If only I had a real PHD now, maybe someone would listen to my pleas to subsidize farm biogas, hehey. It is looking better and better as a central part of ag and energy policy reform. laughing gas (nitrous oxide0 is no joke when it comes to climate change.
Biodigestion not only takes care of the methane released by manure and fertilizer run off (organic fertilizer a byproduct of biodigestion, tends not to run off, as chemical fertilizer does), but also the nitrous oxide. With 296 times the GHG effect of CO2.
Methane is 21 times CO2. This idea that if 5% of our energy came from biogas from waste, that would offset the whole human CO2 production, seems to be fulfilling itself.
Now exactly how much nitrous oxide comes from manure and fertilizer run off? That's a big potential offset boost! 296x.
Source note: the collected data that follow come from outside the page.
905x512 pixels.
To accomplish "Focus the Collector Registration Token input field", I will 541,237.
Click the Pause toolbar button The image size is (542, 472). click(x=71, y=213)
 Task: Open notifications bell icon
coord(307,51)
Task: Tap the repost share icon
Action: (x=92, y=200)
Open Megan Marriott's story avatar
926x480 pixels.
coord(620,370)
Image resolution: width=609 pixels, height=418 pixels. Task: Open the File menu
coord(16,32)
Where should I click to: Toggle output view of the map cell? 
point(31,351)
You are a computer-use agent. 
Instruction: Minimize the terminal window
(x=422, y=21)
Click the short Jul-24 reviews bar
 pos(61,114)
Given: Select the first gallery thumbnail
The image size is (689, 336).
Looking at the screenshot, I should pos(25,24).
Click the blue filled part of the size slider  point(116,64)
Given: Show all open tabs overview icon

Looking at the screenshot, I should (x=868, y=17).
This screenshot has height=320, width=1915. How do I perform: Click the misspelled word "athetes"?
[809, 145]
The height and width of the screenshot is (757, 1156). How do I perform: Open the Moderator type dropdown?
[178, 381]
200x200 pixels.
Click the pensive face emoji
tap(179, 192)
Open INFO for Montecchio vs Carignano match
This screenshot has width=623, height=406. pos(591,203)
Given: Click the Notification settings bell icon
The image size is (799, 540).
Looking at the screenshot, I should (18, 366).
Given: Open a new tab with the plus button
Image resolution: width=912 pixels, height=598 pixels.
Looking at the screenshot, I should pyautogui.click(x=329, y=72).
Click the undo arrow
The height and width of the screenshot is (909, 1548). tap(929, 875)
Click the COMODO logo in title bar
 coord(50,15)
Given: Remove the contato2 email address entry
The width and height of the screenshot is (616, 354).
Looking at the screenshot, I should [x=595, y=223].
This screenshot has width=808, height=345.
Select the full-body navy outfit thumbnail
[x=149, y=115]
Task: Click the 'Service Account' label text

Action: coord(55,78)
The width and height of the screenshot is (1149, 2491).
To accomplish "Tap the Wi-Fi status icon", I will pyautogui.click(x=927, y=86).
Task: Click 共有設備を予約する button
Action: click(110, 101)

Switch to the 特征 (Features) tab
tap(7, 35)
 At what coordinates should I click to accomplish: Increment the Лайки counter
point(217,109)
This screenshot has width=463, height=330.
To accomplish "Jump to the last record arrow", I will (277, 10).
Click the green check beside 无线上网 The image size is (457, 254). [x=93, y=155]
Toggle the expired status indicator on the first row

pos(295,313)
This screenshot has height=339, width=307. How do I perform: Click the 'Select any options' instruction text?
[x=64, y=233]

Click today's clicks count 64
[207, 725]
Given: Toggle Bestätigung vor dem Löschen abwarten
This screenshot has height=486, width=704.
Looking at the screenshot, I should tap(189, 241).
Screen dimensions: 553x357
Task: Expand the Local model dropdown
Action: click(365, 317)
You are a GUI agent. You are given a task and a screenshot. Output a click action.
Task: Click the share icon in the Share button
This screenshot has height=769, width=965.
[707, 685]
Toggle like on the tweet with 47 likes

"Although 10% of the ocean's drawdown of atmospheric anthropogenic carbon dioxide may result from this atmospheric nitrogen fertilization, leading to a decrease in radiative forcing, up to about two-thirds of this amount may be offset by the increase in N2O emissions."
So two-thirds of the CO2 taken out of the atmosphere by a chemical ag crop like corn is cancelled by increased nitrous oxide emitted from the fertilizer.
That leaves only 1/3 of the CO2 released by burning the corn as ethanol, effectively reabsorbed by the corn. 2/3 of corn ethanol's (falsely claimed) carbon neutrality is gone due to ammonia fertilizer.
Look at that huge release of N20 over the whole of chemical ag. Equal to 2/3 of the CO2 absorbed in photosynthesis on that crop land.
This makes biodigestion and organic ag an even more effective GHG climate cure. As good, on the positive GHG canceling side as chemical ag is bad for the GHG balance.